Saved entries
[Start of Attachment]

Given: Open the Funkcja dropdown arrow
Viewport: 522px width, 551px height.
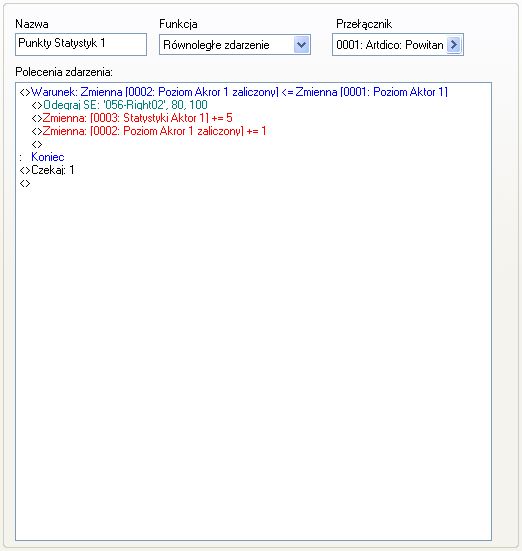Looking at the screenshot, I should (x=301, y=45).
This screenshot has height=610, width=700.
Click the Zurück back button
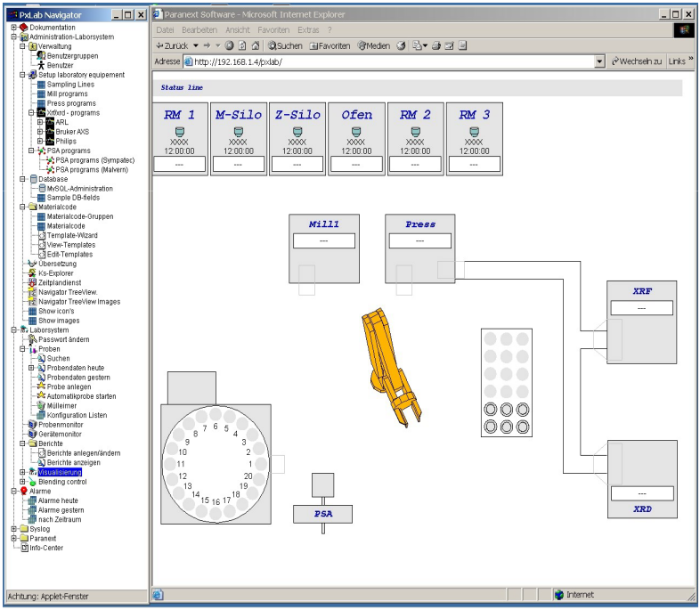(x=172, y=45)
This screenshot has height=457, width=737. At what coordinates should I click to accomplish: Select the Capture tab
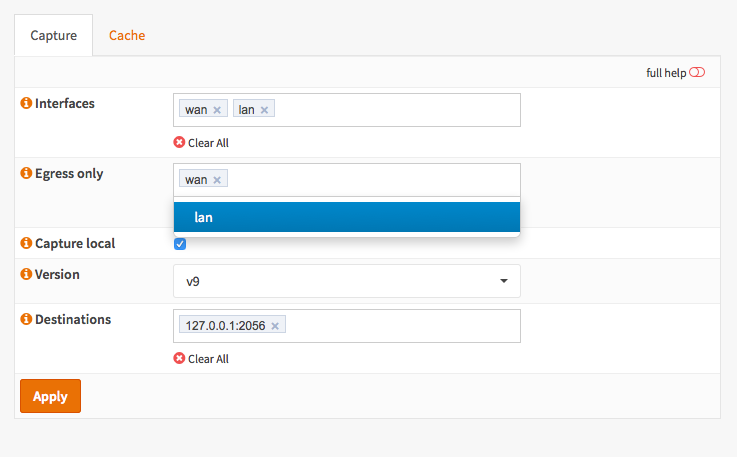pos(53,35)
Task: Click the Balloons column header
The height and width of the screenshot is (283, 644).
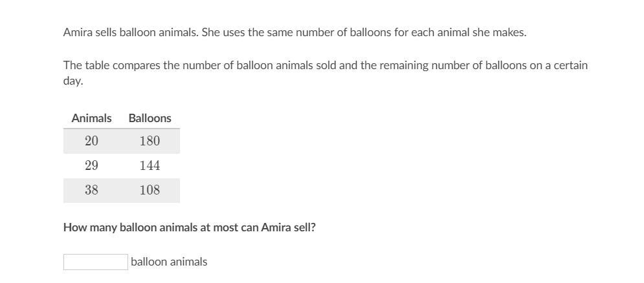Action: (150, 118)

[End of Attachment]

- _THE PROBLEM_
Output the data exactly, pictures omitted.

- _ANSWER BELOW_
Given: Open the Funkcja dropdown arrow
Viewport: 522px width, 551px height.
Looking at the screenshot, I should (x=301, y=45).
This screenshot has height=610, width=700.
Click the Zurück back button
(x=172, y=45)
This screenshot has height=457, width=737. At what coordinates should I click to accomplish: Select the Capture tab
pos(53,35)
Task: Click the Balloons column header
The height and width of the screenshot is (283, 644).
Action: (150, 118)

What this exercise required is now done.